The tower block houses offices, flats and social areas and has connections through to the main building, including at a recreational area in the shared basement. The residential portions contain single bedrooms with a sink off a hallway with a shared bathroom. The principal elevations (north and south) are of eight bays, each with a segmental arched window. The roof is pitched with round-arched ventilation openings at both gable ends.

== Police use ==
The City of London Police maintained stables at the station for their mounted branch and used the second floor as offices for special constables. Wood Street was also the site of the City of London Police Museum and its basement squash courts could be converted into an emergency control centre. From 2001, following the closure of the establishment in Old Jewry, Wood Street was the headquarters of the City of London Police.

The building was featured in a 1996 episode of the BBC's Building Sights architecture documentary series, presented by cartoonist Posy Simmonds. She described it as a "neoclassical Italian palazzo" whose upper storey was reminiscent of the piano nobile. Simmonds noted that the building had been criticised at the time of its construction for choosing the classical style over the modernist style that was then in vogue. Wood Street police station was granted statutory protection as a listed building on 24 April 1998, it is currently graded as II*. As of 2017 it was Britain's only post-war police station to be listed.

In 2017 the City of London Police proposed to expand the station with an extension extending the full height of the tower. Listed building consent was granted for the proposal but works did not progress.

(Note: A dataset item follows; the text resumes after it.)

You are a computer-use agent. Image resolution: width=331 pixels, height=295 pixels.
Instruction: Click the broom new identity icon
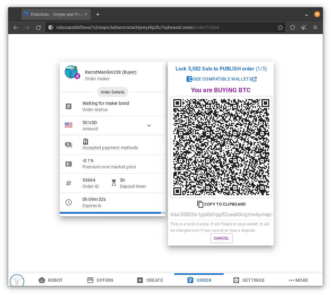304,27
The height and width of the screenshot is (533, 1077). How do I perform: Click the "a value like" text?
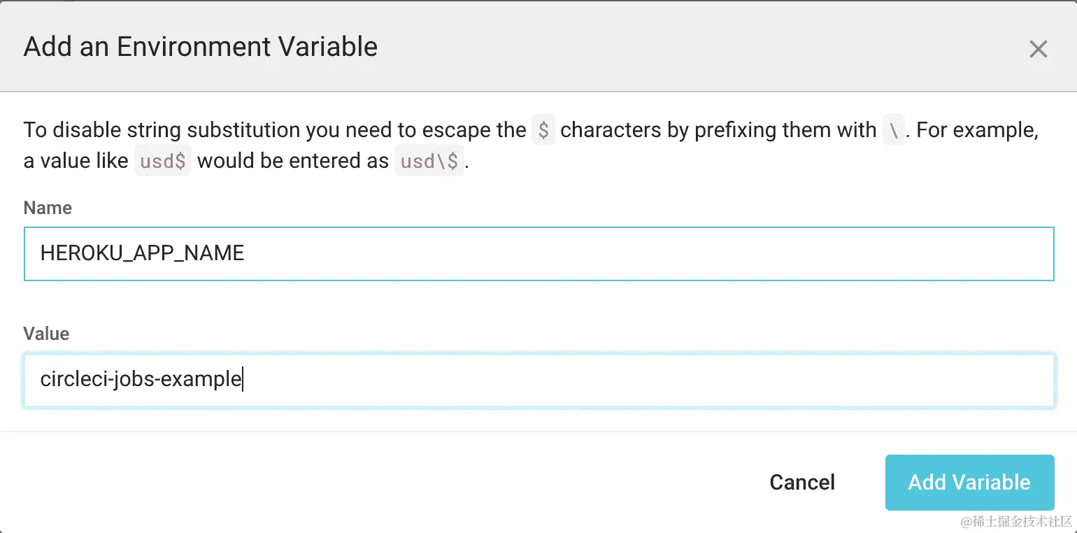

==Proposed redevelopment ==
Instead of expanding Wood Street the City of London Police chose to progress with a new Justice Quarter development in Salisbury Square, off Fleet Street. As well as a new police headquarters the site will include 18 court rooms for use by Crown, magistrates, county and civil courts. As part of the plans Wood Street was to close and in January 2020 the City of London sold a 151-year leasehold on the property to the Magnificent Hotels group for £40 million; they are planning to convert it into a five-star hotel. The City of London Police remained in the building until June 2021, with their headquarters then being relocated to the Guildhall.

Planning permission for the conversion of the building into a 216-bed hotel was granted in October 2021. The plans included conversion of the former police cells into whisky-tasting rooms and the horse stalls in the stables to dining rooms. The assembly hall was to become a ball room and the courtyard service yard would be covered over, with the former police car turntable becoming a bar. The Twentieth Century Society was supportive of the plans for what it described as a "sympathetic conservation-led refurbishment scheme". The plans included a two-storey extension. A revised set of plans was approved in April 2022, these removed the proposed two-storey extension but incorporated additional hotel rooms (bringing the building up to 235 beds), new bar and restaurant layouts.